To determine the dose response and repair kinetics of gamma-H2AX ionizing radiation-induced foci in VH10 human fibroblasts exposed to mixed beams of 241Am alpha particles and X-rays.
VH10 human fibroblasts were irradiated with each radiation type individually or both in combination at 37°C. Foci were scored for repair kinetics 0.5, 1, 3 and 24 h after irradiation (one dose per irradiation type), and for dose response at the 1 h time point. The dose response effect of mixed beam was additive, and the relative biological effectiveness for alpha particles (as compared to X-rays) was of 0.76 ± 0.52 for the total number of foci, and 2.54 ± 1.11 for large foci. The repair kinetics for total number of foci in cells exposed to mixed beam irradiation was intermediate to that of cells exposed to alpha particles and X-rays. However, for mixed beam-irradiated cells the frequency and area of large foci were initially lower than predicted and increased during the first 3 hours of repair (while the predicted number and area did not).

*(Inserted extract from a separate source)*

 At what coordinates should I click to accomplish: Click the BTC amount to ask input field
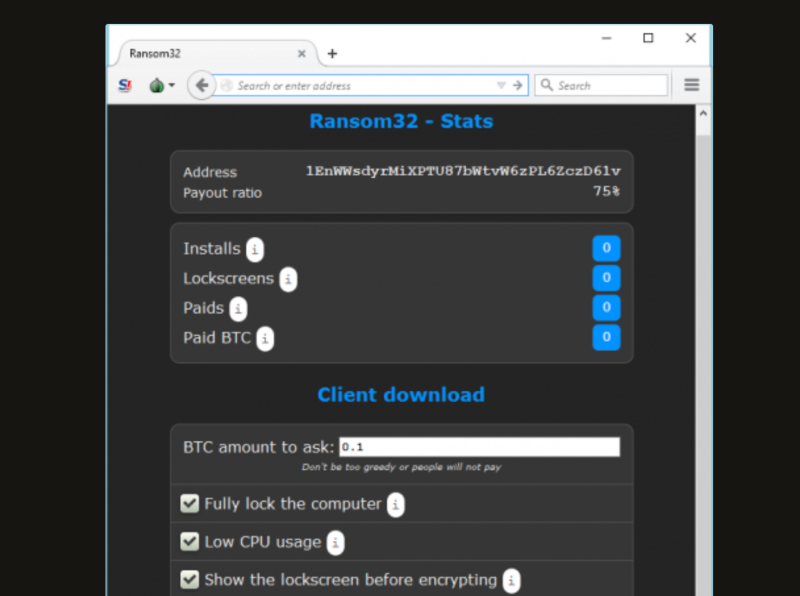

The repair kinetics of large foci after mixed beam exposure was significantly different from predicted based on the effect of the single dose components. The formation of large foci was delayed and they did not reach their maximum area until 1 h after irradiation. We hypothesize that the presence of low X-ray-induced damage engages the DNA repair machinery leading to a delayed DNA damage response to the more complex DNA damage induced by alpha particles.